|EPA, Advocates Defend SO2 NAAQS Designations Consent Decree|
EPA, Advocates Defend SO2 NAAQS Designations Consent Decree
In briefs submitted October 13 to the U.S. Court of Appeals for the 9th Circuit, EPA and environmentalists are defending attacks on their consent decree to establish an extended schedule for the agency to designate all areas of the country as either attaining or in nonattainment with its 2010 sulfur dioxide (SO2) NAAQS (national ambient air quality standard), a pact some states oppose as they want to force immediate designations. The agency reached agreement with environmentalists on March 2 in the U.S. District Court for the Northern District of California to complete designation of areas for the SO2 NAAQS by the end of 2020, years after EPA should have done so under the schedule established by the Clean Air Act.
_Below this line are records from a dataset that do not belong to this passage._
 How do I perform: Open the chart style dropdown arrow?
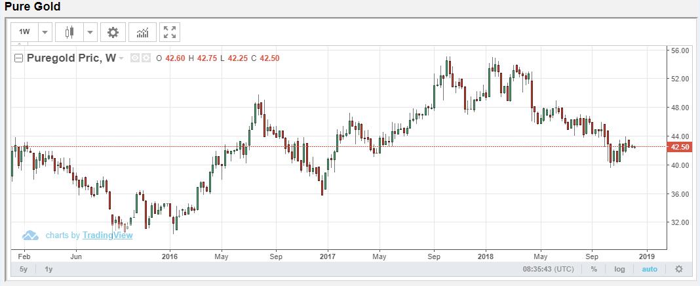click(x=90, y=32)
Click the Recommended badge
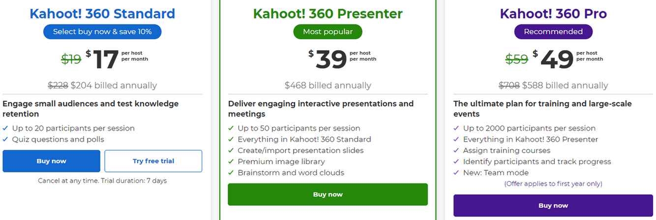Viewport: 656px width, 220px height. coord(553,31)
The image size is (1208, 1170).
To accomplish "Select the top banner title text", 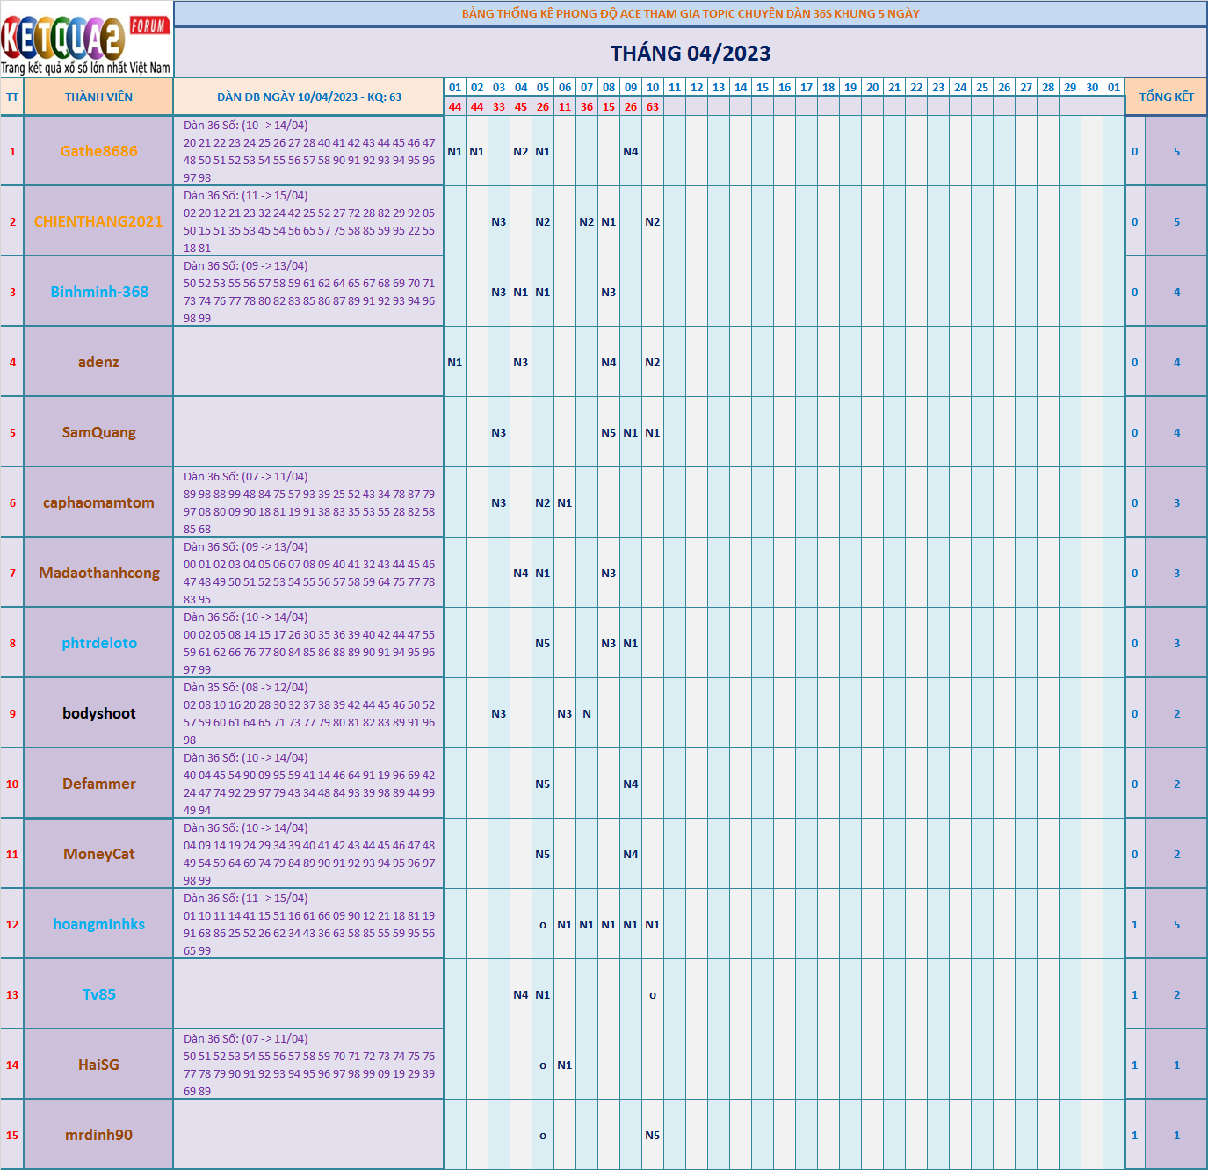I will click(691, 13).
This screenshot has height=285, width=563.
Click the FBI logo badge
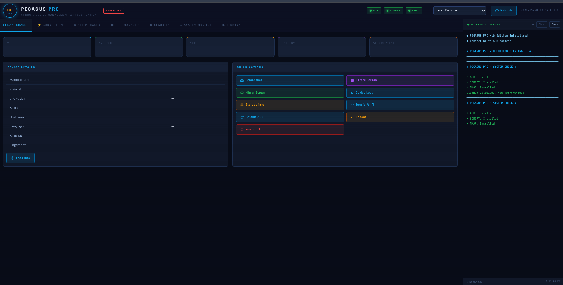[x=10, y=11]
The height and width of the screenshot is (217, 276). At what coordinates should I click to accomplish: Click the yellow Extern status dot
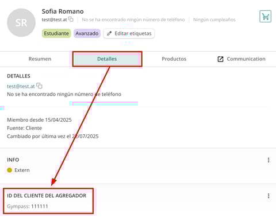click(9, 170)
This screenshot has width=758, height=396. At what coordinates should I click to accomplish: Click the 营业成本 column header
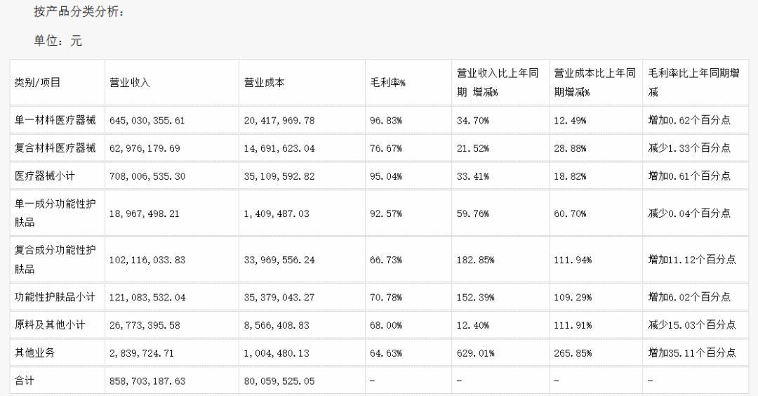click(x=265, y=83)
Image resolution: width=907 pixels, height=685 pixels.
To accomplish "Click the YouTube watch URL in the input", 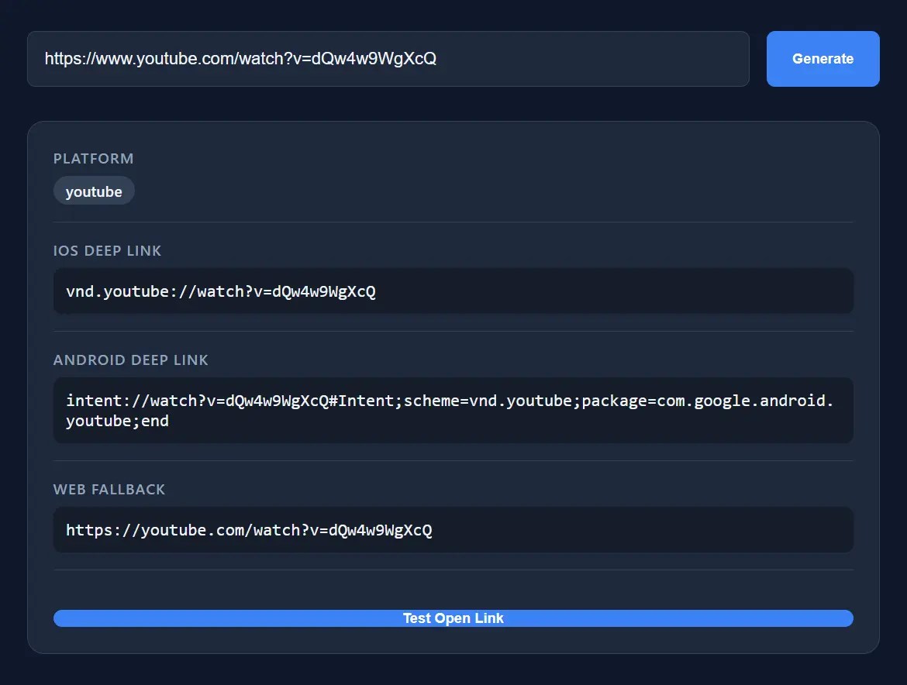I will coord(240,58).
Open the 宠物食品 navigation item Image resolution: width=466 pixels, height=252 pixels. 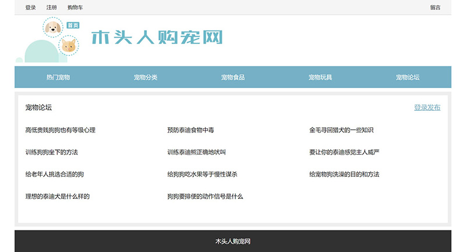pyautogui.click(x=233, y=77)
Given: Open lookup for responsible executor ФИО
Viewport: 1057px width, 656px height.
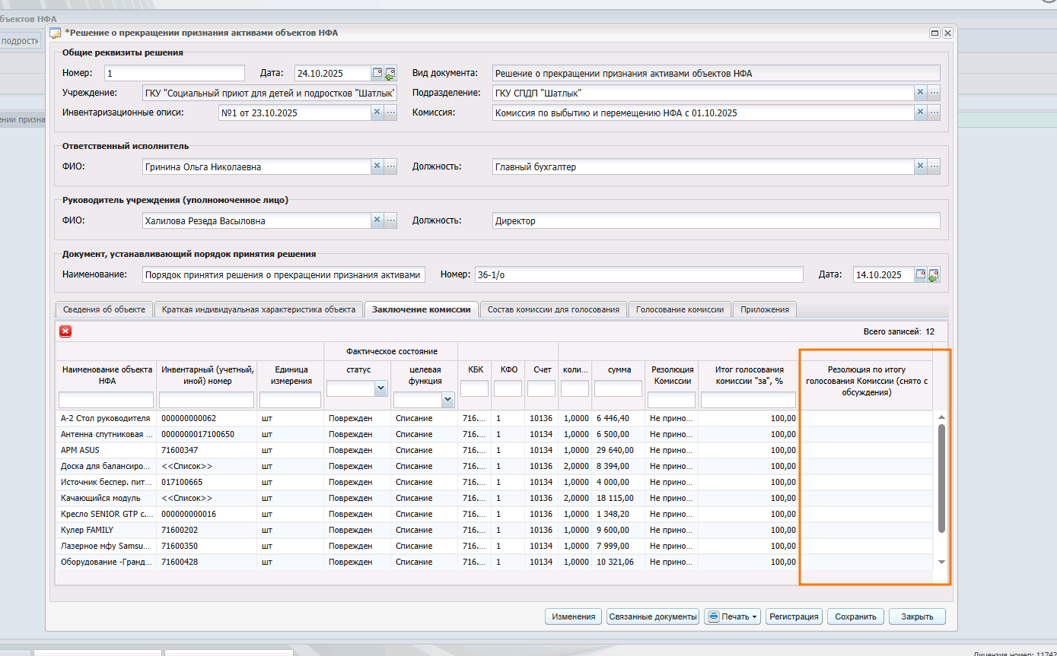Looking at the screenshot, I should (x=390, y=166).
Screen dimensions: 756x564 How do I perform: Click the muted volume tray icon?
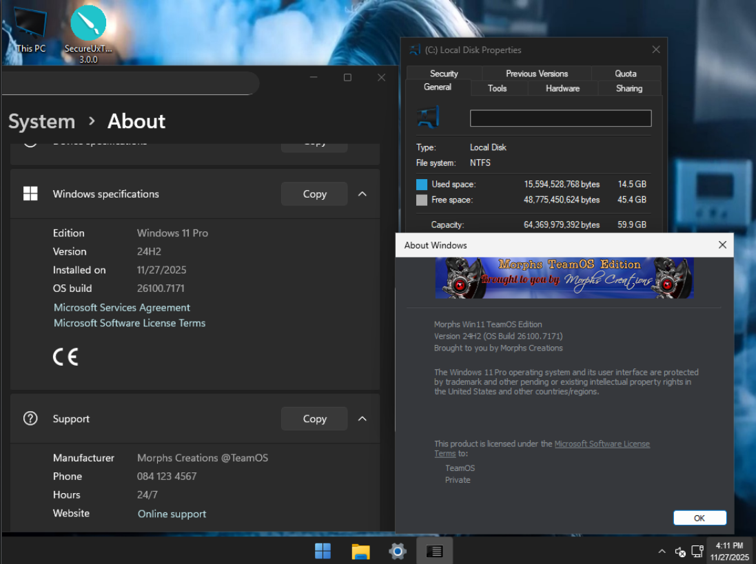[x=680, y=552]
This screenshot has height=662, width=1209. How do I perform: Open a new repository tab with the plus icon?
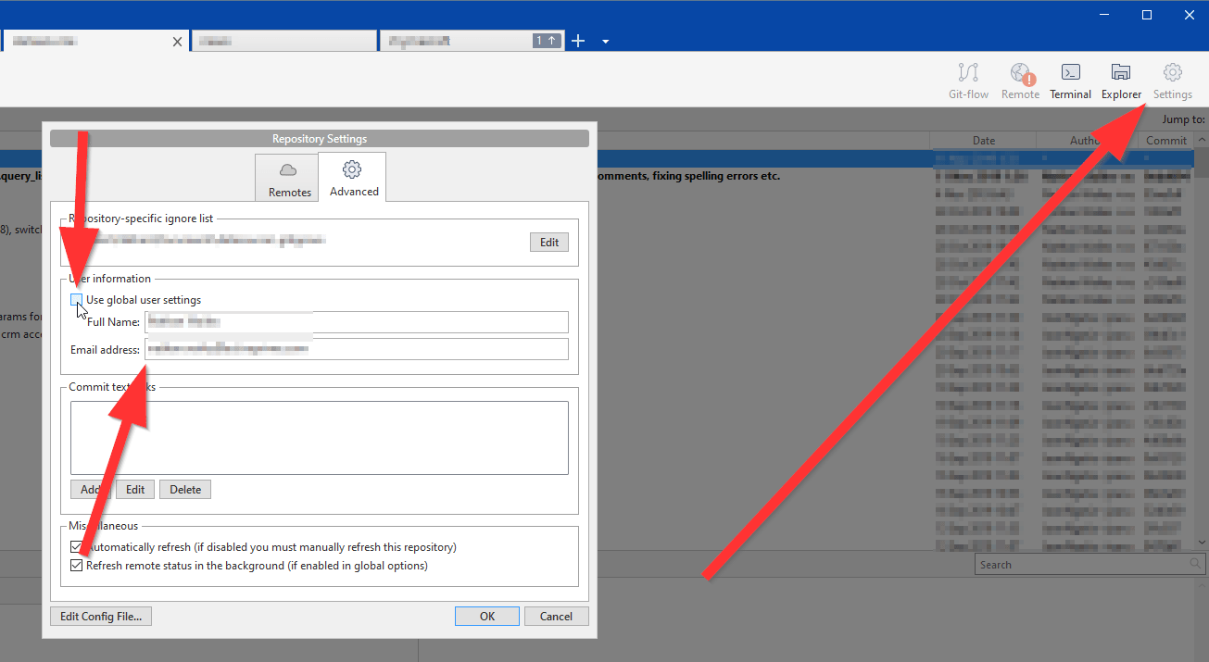[578, 41]
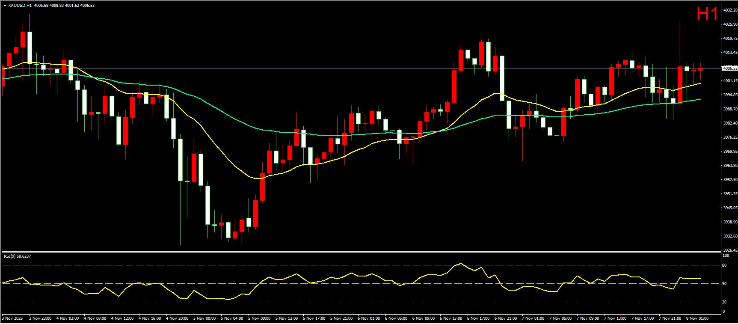Screen dimensions: 738x324
Task: Click the RSI 20 level scale value
Action: coord(724,302)
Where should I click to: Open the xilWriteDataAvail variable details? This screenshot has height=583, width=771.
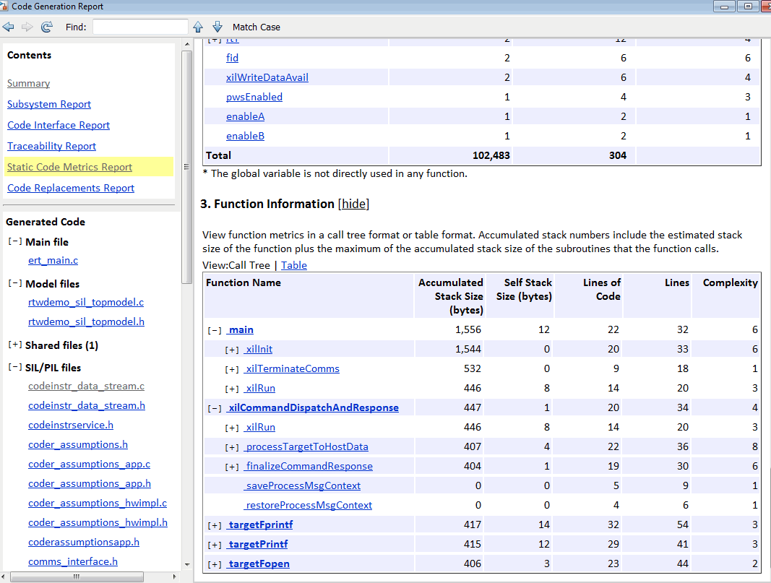point(268,77)
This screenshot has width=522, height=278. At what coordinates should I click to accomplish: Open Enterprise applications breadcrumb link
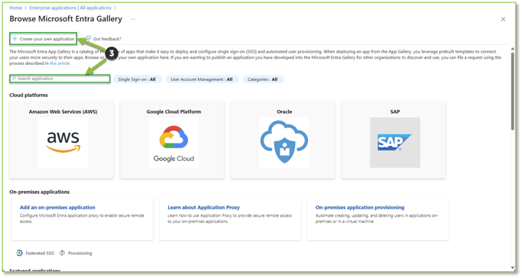pyautogui.click(x=70, y=8)
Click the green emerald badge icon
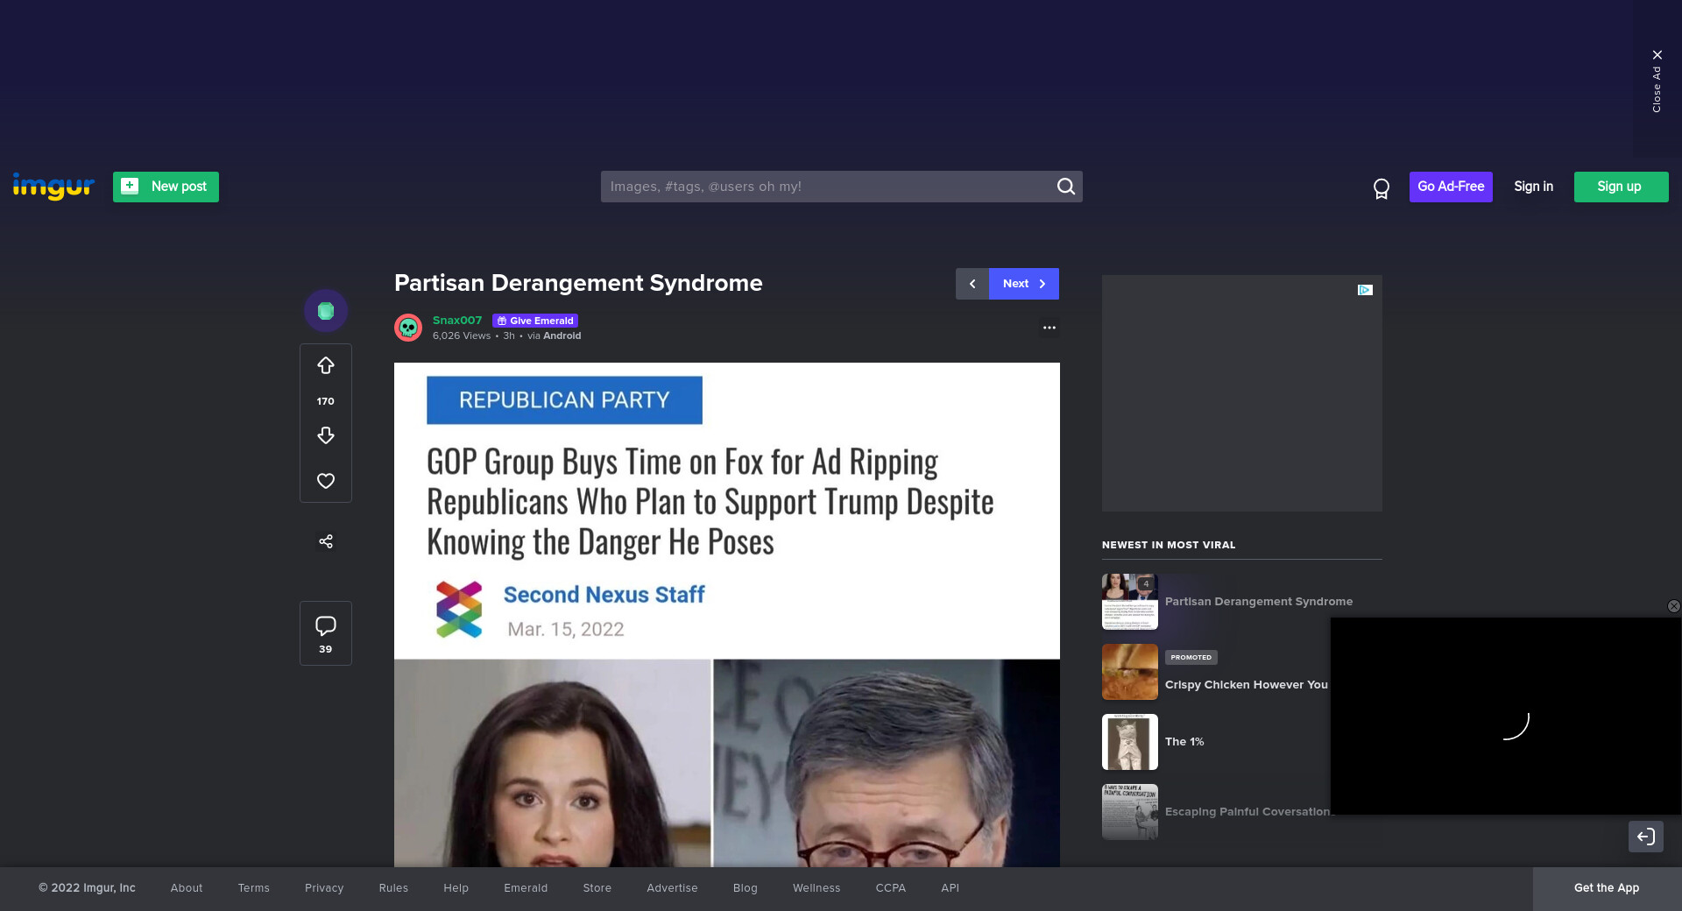Screen dimensions: 1682x911 tap(326, 311)
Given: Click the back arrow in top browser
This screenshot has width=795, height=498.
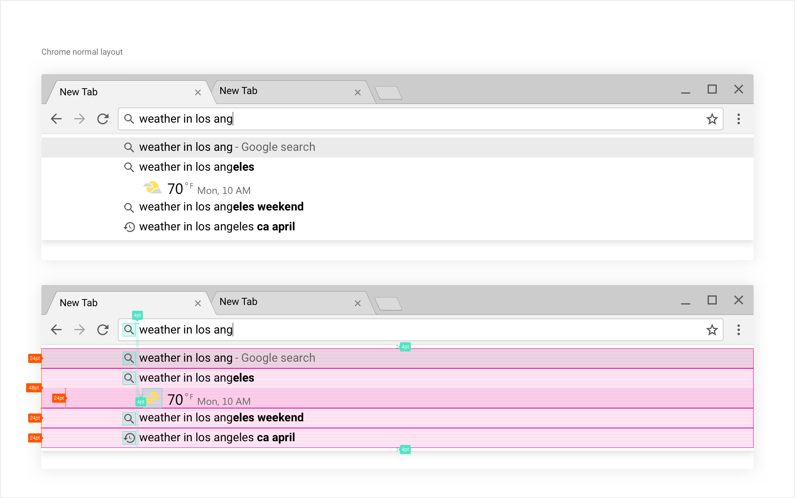Looking at the screenshot, I should (x=56, y=119).
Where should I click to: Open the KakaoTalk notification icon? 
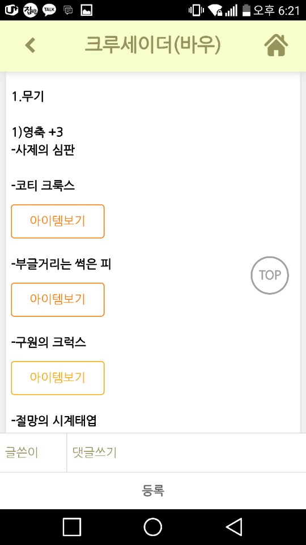(x=49, y=10)
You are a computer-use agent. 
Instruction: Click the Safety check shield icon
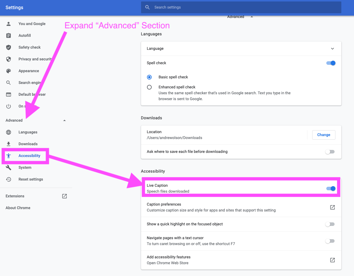click(9, 47)
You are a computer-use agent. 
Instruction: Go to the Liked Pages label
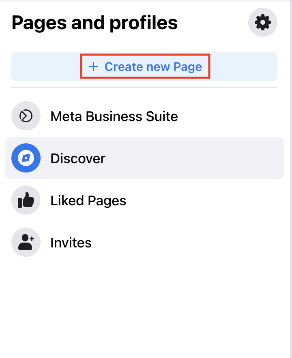click(88, 201)
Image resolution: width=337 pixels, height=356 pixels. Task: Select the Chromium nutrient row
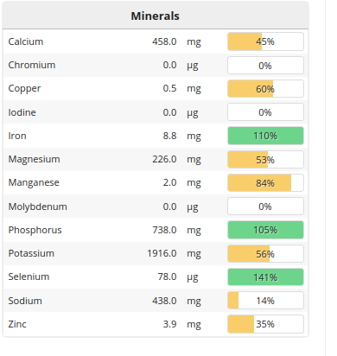[x=156, y=65]
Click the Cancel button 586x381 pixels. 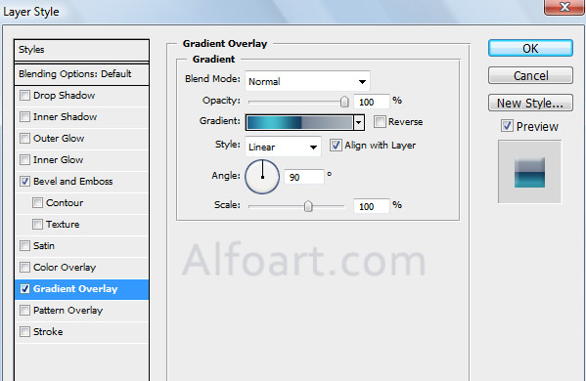530,76
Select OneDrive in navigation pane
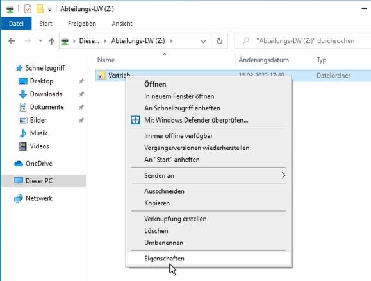 click(39, 164)
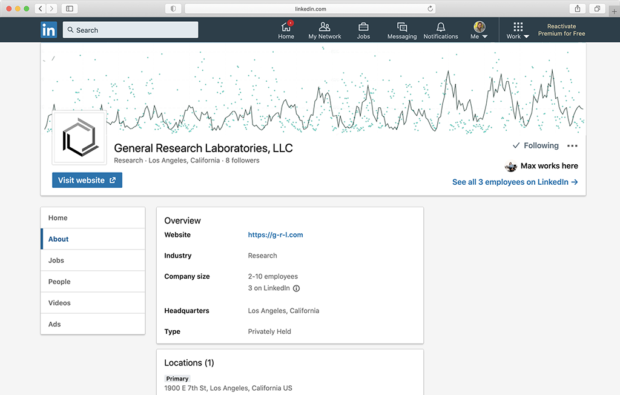620x395 pixels.
Task: Expand the Me profile dropdown
Action: click(x=479, y=30)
EPA's designation process was slowed by the need to establish a new monitoring network to assess compliance with the 2010 NAAQS, set at 75 parts per billion (ppb), which uses a novel one-hour averaging time compared to the prior SO2 standard set in 1971 which was 140 ppb over a day or 30 ppb annually. The settlement agreement establishing the deadline for EPA to complete designations resolved a deadline suit filed by advocates to force the designations.
But states that intervened in the litigation also seeking faster designations now say the deal does not go far enough. The six intervenor states, supported by another 16 states as amici, say that the timeline is still unlawfully long and that the settlement agreement effectively shut them out of the deadline agreement process. The intervenor states -- Arizona, Kentucky, Louisiana, Nevada, North Dakota and Texas -- are therefore appealing the case to the U.S. Court of Appeals for the 9th Circuit in the present round of litigation. They seek immediate designation of all areas, with areas unable to produce monitoring data designated as “unclassifiable,” a status that avoids the regulatory burden of a nonattainment designation.